##### Source text #####

Before I dig into the details let me summarize a couple facts. First, our system runs almost exactly the same speed in EC2 as it did on those beefy servers (I’ll get to the reason why). Next, there’s no less data than before. In fact we haven’t slowed down the growth of our corpus of text. Finally, yep, we saved money. But that wasn’t the goal (nice side effect though)!

So first off, the reason for the move is really quite simple. We needed multi-datacenters to run our system with higher availability. We also need the ability to burst into a larger deployment for launches and heavy traffic periods. We needed to be able to perform incremental cluster upgrades and roll out features faster. Sounds like an advertisement for a cloud services company, right?

Well when it comes down to it, your software either works or it doesn’t, and nothing puts it to a better test than switching infrastructure to something that’s intrinsically less powerful on a unit basis. And in the process of switching to the cloud is certainly not free unless you’re running a “hello world” application. If you wrote software to take advantage of monster physical servers, it will almost certainly fail to run efficiently in the cloud.

When we started the process of migrating back to EC2 (yes, we started here and left it—you can read more here) it was clear that a number of things had to change or we’d have to run the largest, most expensive EC2 instances which — believe it or not — actually cost more money to run than those big servers that we were moving away from. The biggest driver was our database. We have been using MongoDB for 2 years now, but in that time, a chunk of data has remained in MySQL in something on the order of 100GB of transactional tables. Simply restoring one of these tables and rebuilding indexes takes days on a virtual server (I’m sure someone out there could make it faster). We knew that this had to change.

So this data was completely migrated to MongoDB. That was no small feat, as it was simply the oldest, most crusty Java relic in our software stack (we switched to Scala almost 18 months ago). One of our team members, Gregg Carrier, tirelessly worked this code into MongoDB and silently migrated the data about a week before our datacenter move. Without doing this, we couldn’t have made the datacenter move.

Also on the data front, we had a number of monster MongoDB databases — these have been operational ever since we first transitioned our corpus to MongoDB! Back to the previous point, these would have been a challenge to run with good performance on the EC2 instances with their weak I/O performance. Our disk seeks in the cloud were tested out to be as much as 1/10th the performance.

To address this, we made a significant architectural shift. We have split our application stack into something called Micro Services — a term that I first heard from the folks at Netflix. The idea is that you can scale your software, deployment and team better by having smaller, more focused units of software. The idea is simple — take the library (jar) analogy and push it to the nth degree. If you consider your “distributable” software artifact to be a server, you can better manage the reliability, testability, deployability of it, as well as produce an environment where the performance of any one portion of the stack can be understood and isolated from the rest of the system. Now the question of “whose pager should ring” when there’s an outage is easily answered! The owner of the service, of course.

#####

**Stated task a:** From the listing, give as a JSON list of strings, one per line, the lines that begin at the one containing "Where should I" and end after the one containing "point(651,247)", leaving out blank lines and the pictures.

##### Data extract #####

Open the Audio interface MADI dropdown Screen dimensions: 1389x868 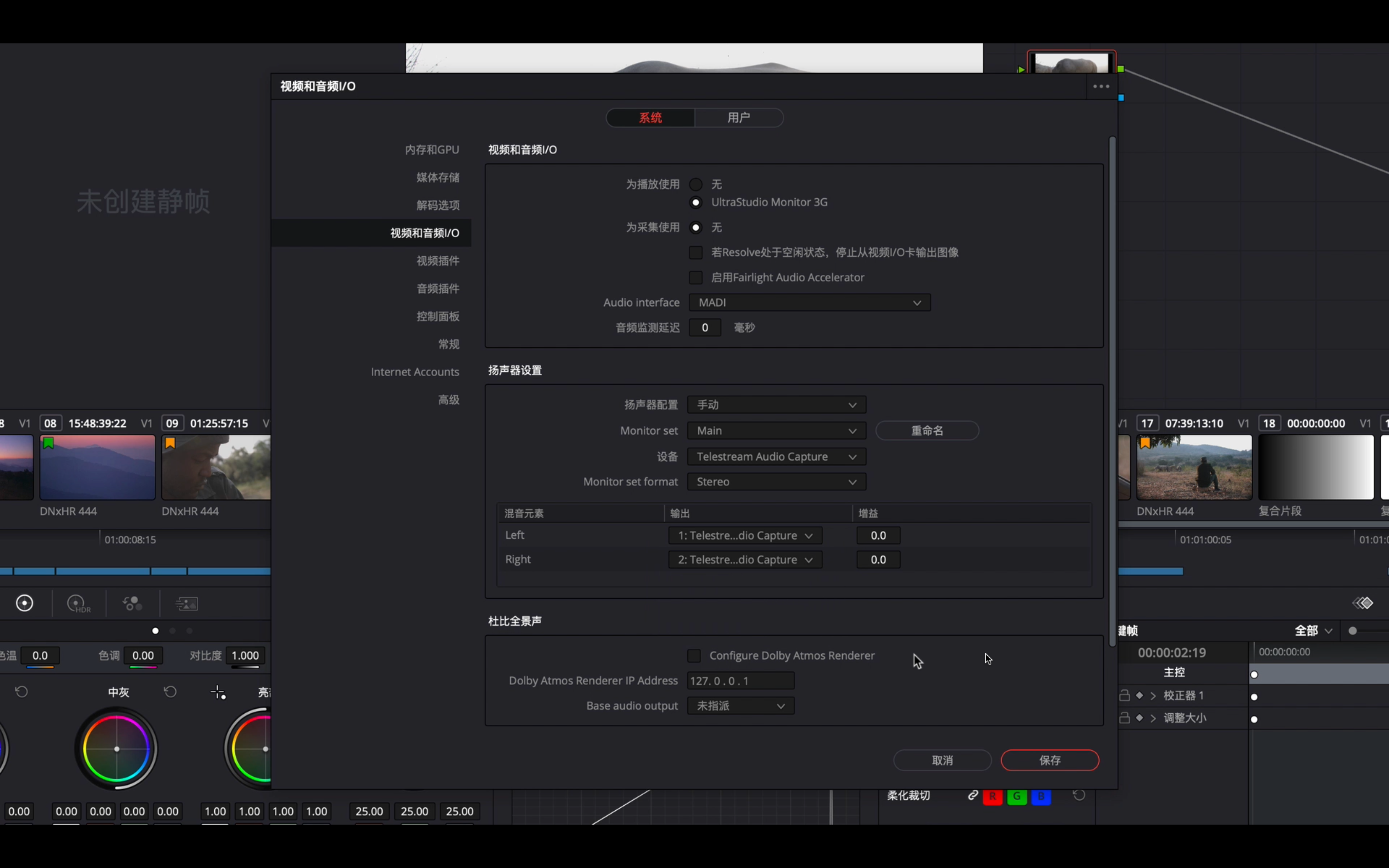[x=809, y=302]
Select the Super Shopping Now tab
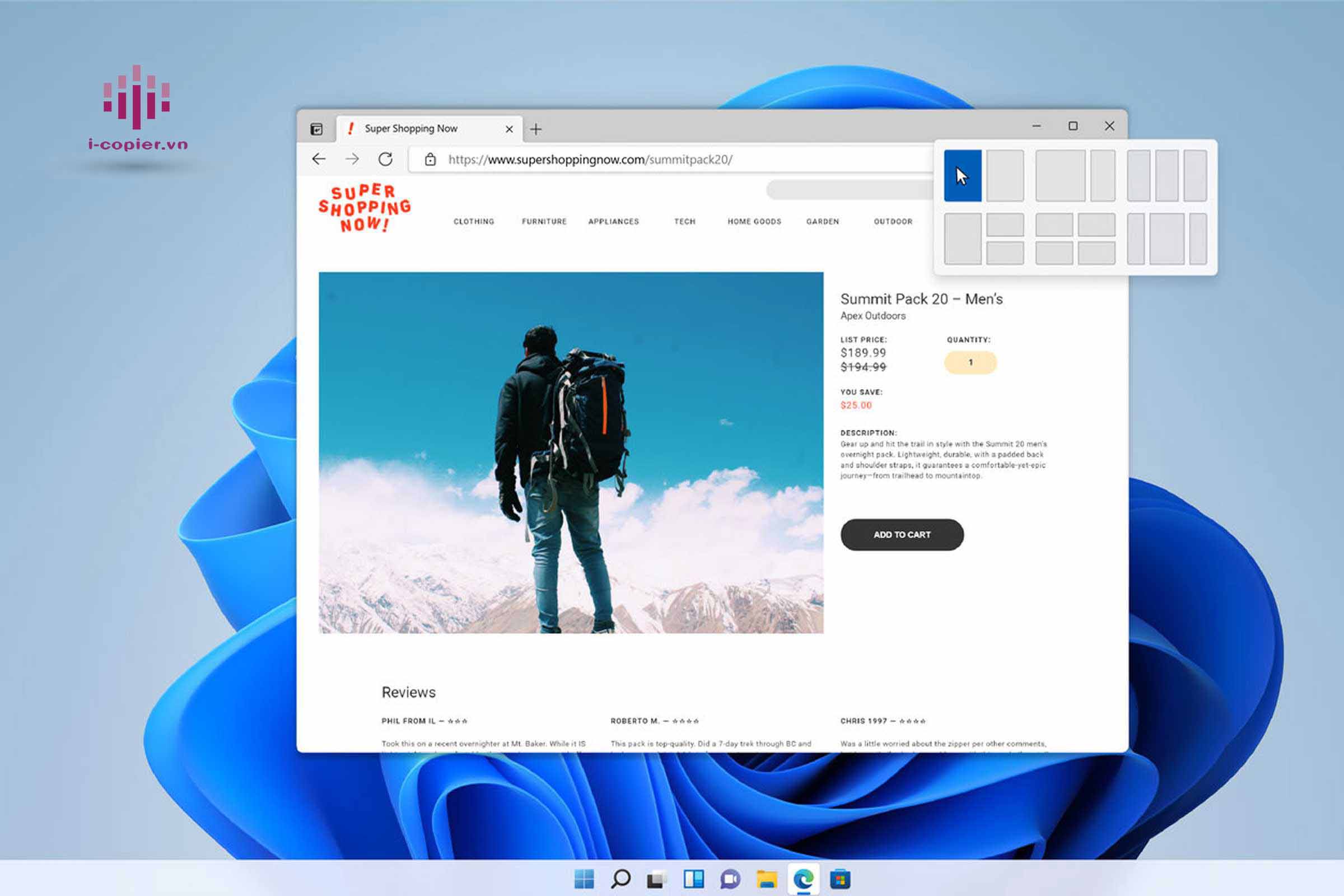 click(x=412, y=129)
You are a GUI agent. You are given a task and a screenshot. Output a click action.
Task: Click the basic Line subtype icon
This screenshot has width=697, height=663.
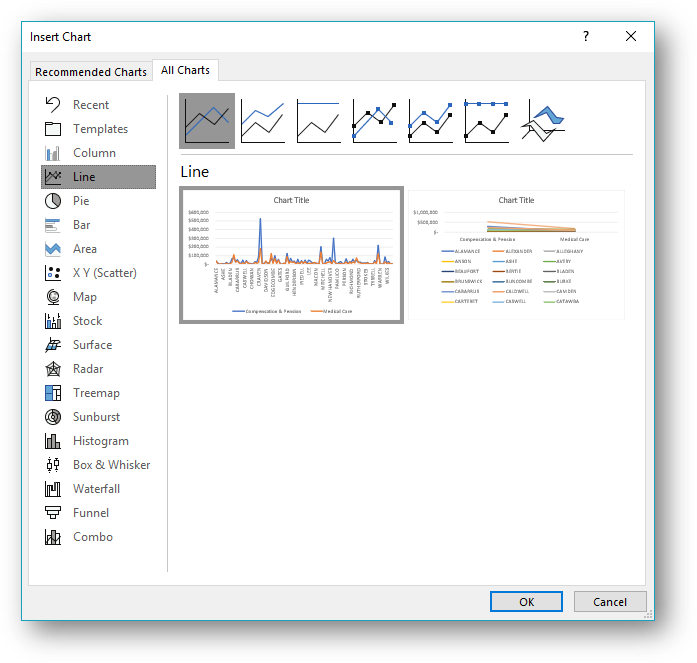click(x=207, y=121)
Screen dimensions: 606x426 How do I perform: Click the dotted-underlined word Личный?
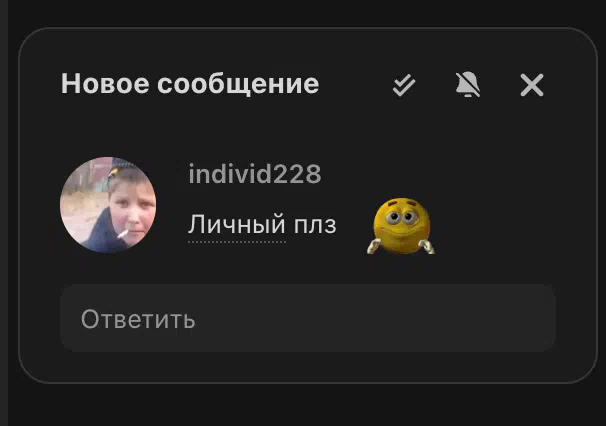(x=237, y=225)
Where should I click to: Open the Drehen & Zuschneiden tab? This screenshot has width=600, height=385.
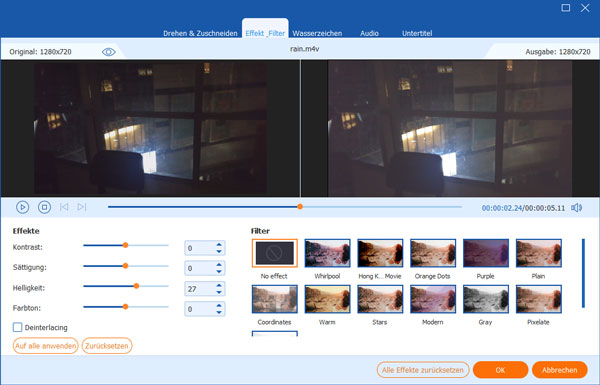point(200,33)
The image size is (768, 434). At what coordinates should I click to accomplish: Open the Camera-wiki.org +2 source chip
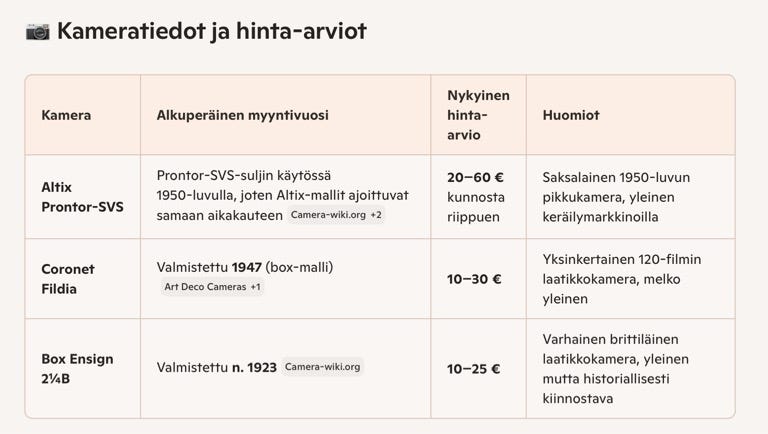pos(336,215)
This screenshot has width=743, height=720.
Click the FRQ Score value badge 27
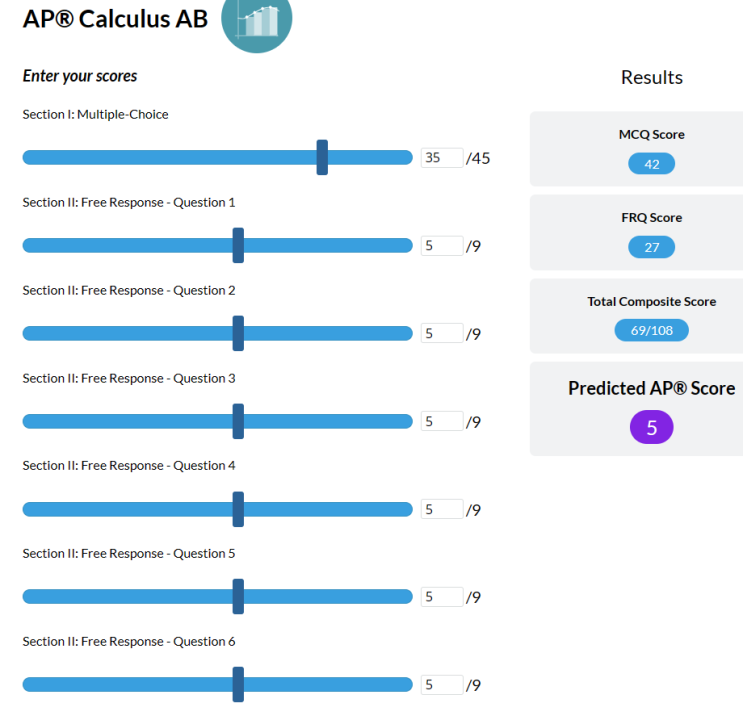point(651,247)
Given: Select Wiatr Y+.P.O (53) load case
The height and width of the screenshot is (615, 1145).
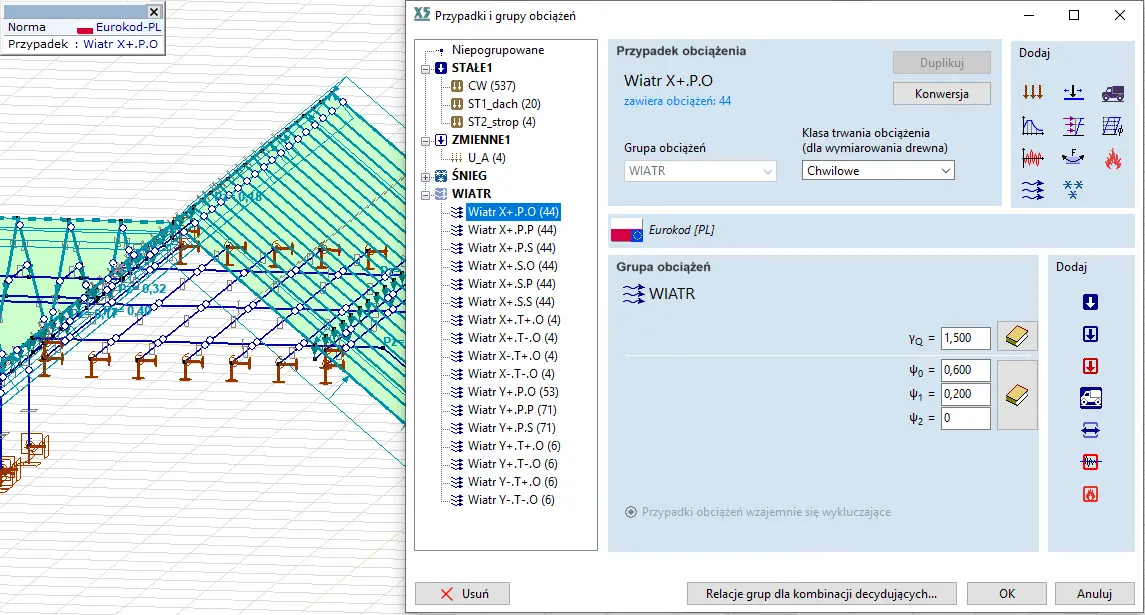Looking at the screenshot, I should click(512, 392).
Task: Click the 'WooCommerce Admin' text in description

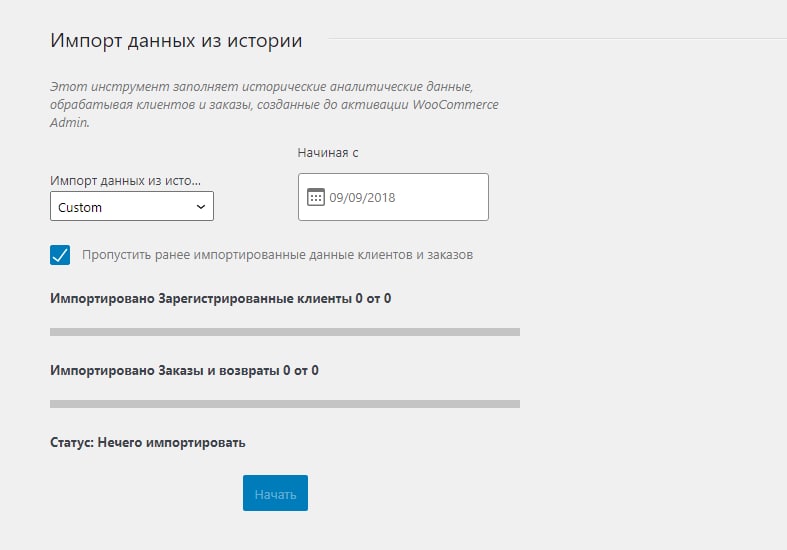Action: [x=455, y=105]
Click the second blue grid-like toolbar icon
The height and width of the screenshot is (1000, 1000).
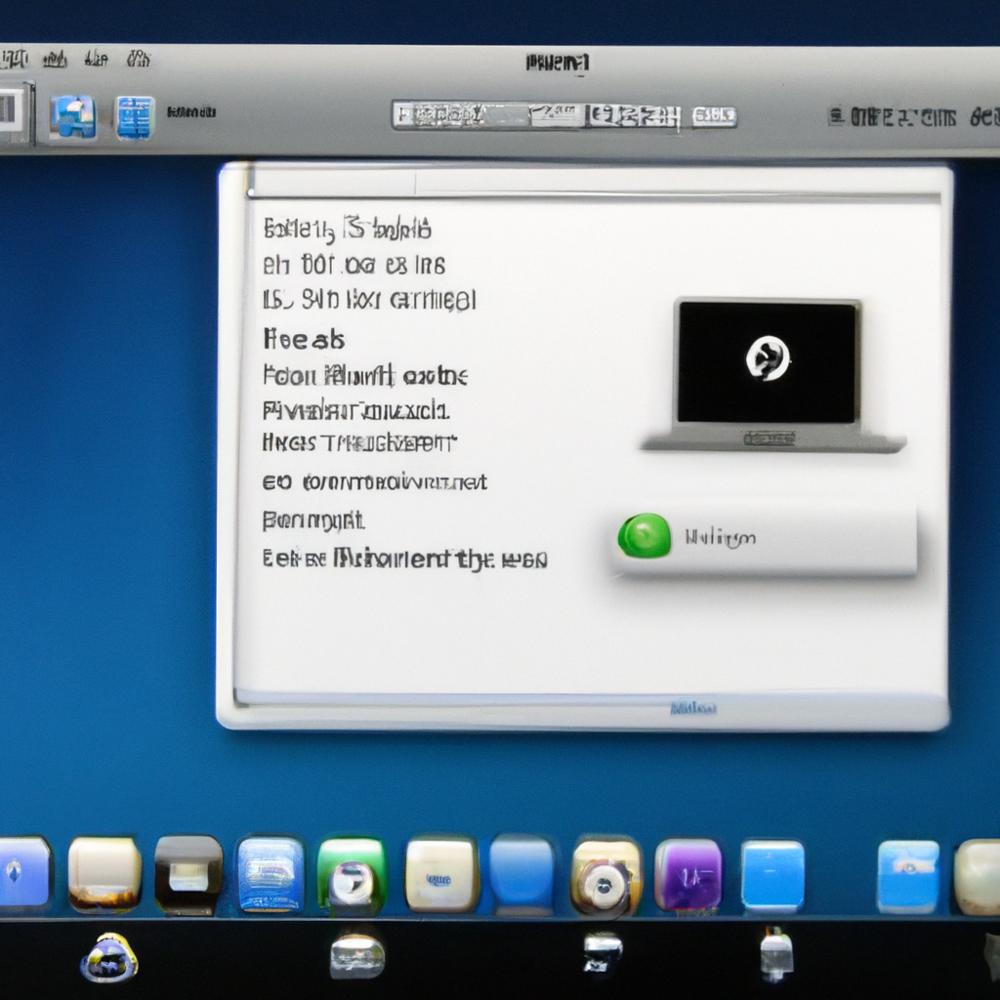135,116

#####

**Stated task b:** In the passage on the EC2 migration, roughly how much transactional table data had stayed in MySQL?

**Task result a:**
[
  "Where should I click to: Open the Drehen & Zuschneiden tab? This screenshot has width=600, height=385.",
  "point(200,33)",
  "The image size is (768, 434). At what coordinates should I click to accomplish: Open the Camera-wiki.org +2 source chip",
  "pos(336,215)",
  "This screenshot has width=743, height=720.",
  "Click the FRQ Score value badge 27",
  "point(651,247)"
]

**Task result b:** Something on the order of 100GB.